### EXERCISE INSTRUCTIONS
In the post on disassembling code, turn the paragraph beginning "So you run the disassembler" into a numbered list of steps.

As others have said, you must walk the code graph to determine all
possible code sections.

What I've done several times is to have an auxiliary file that contains hints
to the disassembler.  This contains known addresses, useful names for same,
and the class of object, e.g:
	ffd0	CONS_RCV	word
	ffd2	CONS_STS	byte
	d000	START		code
	d123	DISPTCH		jump-table 16
	d456	GETCHAR		code
	d678	HELP_MSG	ascii

So you run the disassembler against the input and this file, then examine the
output, discover more about the program, fill in more labels, and iterate.

This can produce a pretty good version of a program.  Particularly
useful for ROMs.
-- 
Send compilers articles to compilers@esegue.segue.boston.ma.us
{ima | spdcc | world}!esegue.  Meta-mail to compilers-request@esegue.

albaugh@dms.UUCP (Mike Albaugh) (09/18/90)

>From article <CHUCK.PHILLIPS.90Sep14170558@halley.FtCollins.NCR.COM>, by Chuck.Phillips@FtCollins.NCR.COM (Chuck.Phillips):
> 
> Suggestion:
> 
> Use a program that starts with the first executable instruction, marking
> and decoding as it goes every instruction except for conditional branches.

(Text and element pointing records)
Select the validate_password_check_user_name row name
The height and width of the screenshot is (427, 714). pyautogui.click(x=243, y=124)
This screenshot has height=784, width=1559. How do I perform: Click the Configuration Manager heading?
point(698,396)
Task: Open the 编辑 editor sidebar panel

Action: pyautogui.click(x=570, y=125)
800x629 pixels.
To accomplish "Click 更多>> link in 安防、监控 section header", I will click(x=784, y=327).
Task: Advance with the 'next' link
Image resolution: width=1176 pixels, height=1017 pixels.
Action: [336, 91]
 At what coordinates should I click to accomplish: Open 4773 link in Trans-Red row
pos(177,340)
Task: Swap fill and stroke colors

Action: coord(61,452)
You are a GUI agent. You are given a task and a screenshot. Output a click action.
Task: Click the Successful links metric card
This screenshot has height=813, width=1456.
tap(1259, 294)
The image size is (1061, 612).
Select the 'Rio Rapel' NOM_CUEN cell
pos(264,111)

### RESULT OF THE TASK
1. Run the disassembler against the input and the hints file.
2. Examine the output.
3. Discover more about the program.
4. Fill in more labels.
5. Iterate.